The “Durbin Amendment” to the Dodd-Frank Act required the FRB to issue rules to ensure that debit card interchange fees are “reasonable and proportional” to the processing costs incurred. In June 2011, the FRB issued a final rule establishing standards for debit card interchange fees and prohibiting network exclusivity arrangements and routing restrictions. Under the final rule, effective October 1, 2011, the maximum permissible interchange fee that an issuer may receive for an electronic debit transaction is 21-24 cents, depending on certain components. ASB currently earns an average of 54 cents per transaction. As specified in the Dodd-Frank Act, these regulations exempt banks like ASB with less than $10 billion in assets. However, market pressures could very well push the impact down to all banks.

 

Many of the provisions of the Dodd-Frank Act, as amended, will not become effective until implementing regulations are issued and effective.

 

Proposed Capital Rules.  The FRB, OCC and FDIC issued three notices of proposed rulemaking (NPR) that would revise and replace the current capital rules. The proposed rules are intended to help ensure banks maintain strong capital positions,  which would enable them to continue lending to creditworthy households and businesses even after unforeseen losses and during severe economic downturns.

◆ **Supplied material**:
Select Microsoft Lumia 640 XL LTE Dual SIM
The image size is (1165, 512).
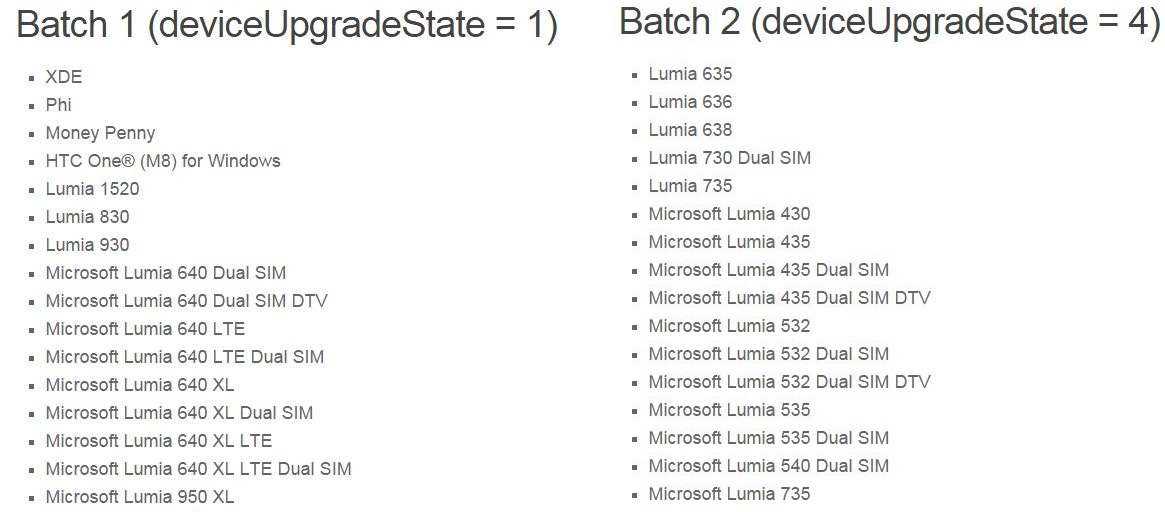(198, 469)
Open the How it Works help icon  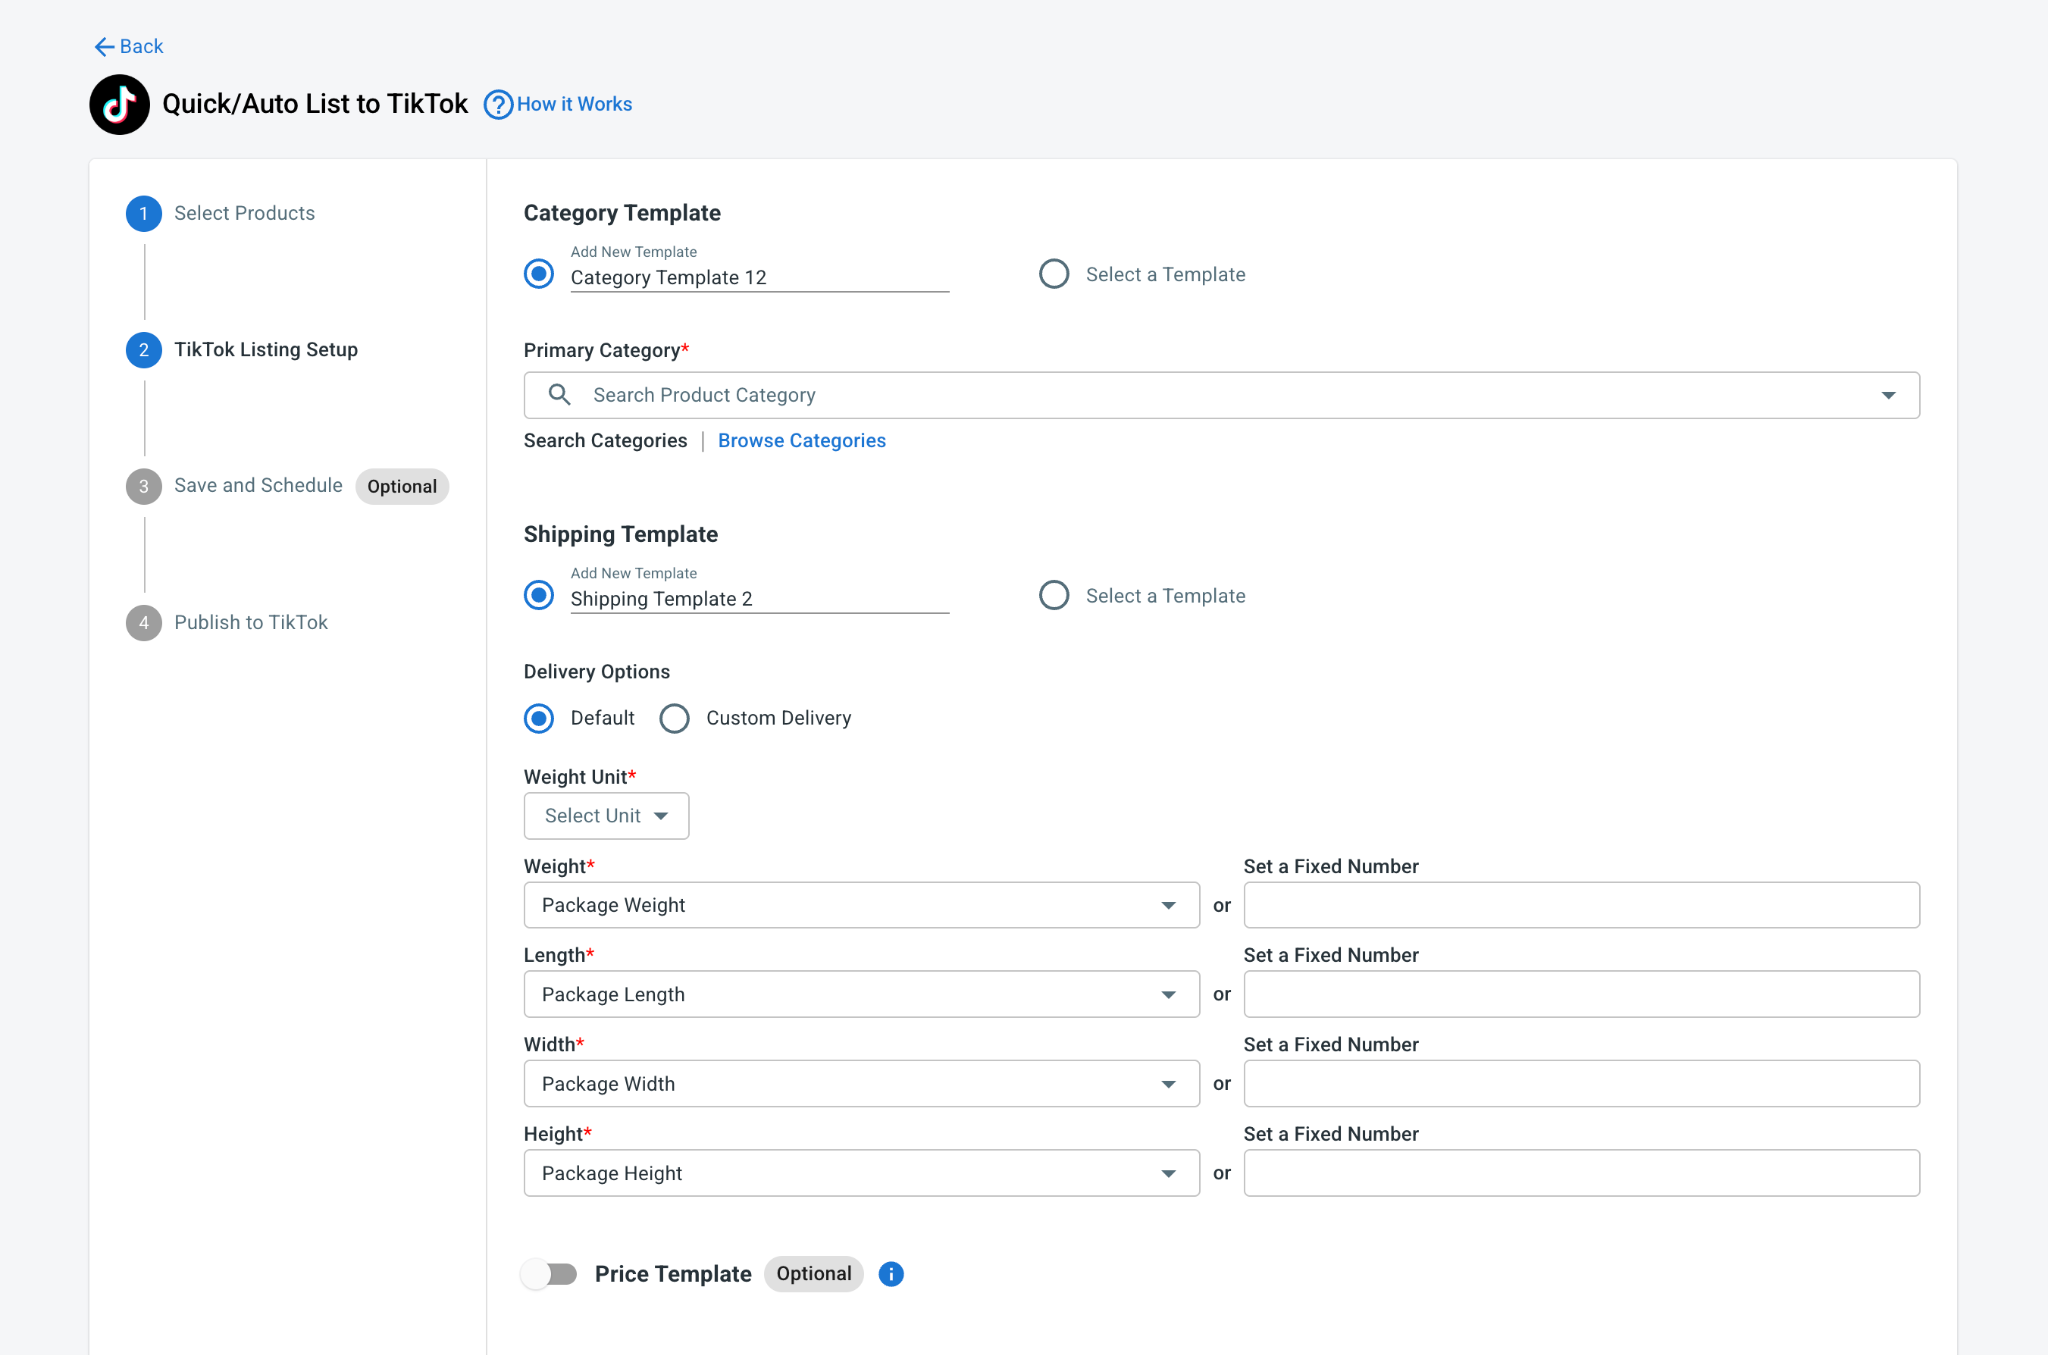(498, 104)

◆ **Parts of the exercise**:
1. Condense the paragraph of the banking regulation extract that begins "The “Durbin Amendment” to the Dodd-Frank Act" into a shorter version that keeps its main facts.
2. Write the next part of the banking regulation extract, picking up after its final sentence.

◆ **Results**:
1. The Dodd-Frank Act's Durbin Amendment directed the FRB to make debit card interchange fees "reasonable and proportional" to processing costs. The FRB's June 2011 final rule set fee standards and banned network exclusivity arrangements and routing restrictions. Starting October 1, 2011, it capped issuer interchange fees at 21-24 cents per electronic debit transaction. ASB currently averages 54 cents. Banks with under $10 billion in assets, including ASB, are exempt, but market pressures could extend the impact to all banks.

2.
The first NPR, titled Regulatory Capital Rules: Regulatory Capital, Implementation of Basel III, Minimum Regulatory Capital Ratios, Capital Adequacy, and Transition Provisions (Basel III NPR), applies to all depository institutions, bank holding companies with total consolidated assets of $500 million or more, and savings and loan holding companies and revises the risk-based and leverage capital requirements consistent with agreements reached by the Basel Committee on Banking Supervision (Basel III). The Basel III NPR would increase the quantity and quality of capital required, revise the definition of capital to improve the ability of regulatory capital instruments to absorb losses, establish limitations on capital distributions and certain discretionary bonus payments if additional specified amounts of common equity tier 1 capital are not met, and introduce a supplementary leverage ratio for internationally active banking organizations. The Basel III NPR would also revise the prompt corrective action framework by incorporating new regulatory capital minimums and updating the definition of tangible common equity.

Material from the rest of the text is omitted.